- Requirement
Find and copy every line in the records that includes the string "agent".

- Supplied records

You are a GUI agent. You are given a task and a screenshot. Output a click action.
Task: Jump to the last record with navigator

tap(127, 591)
==
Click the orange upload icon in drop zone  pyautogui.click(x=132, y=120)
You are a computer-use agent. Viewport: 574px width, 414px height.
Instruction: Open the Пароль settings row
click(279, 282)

- Solution for this problem
You are a GUI agent. You are given a task and a screenshot. Output a click action.
You are a computer-use agent. Viewport: 574px width, 414px height.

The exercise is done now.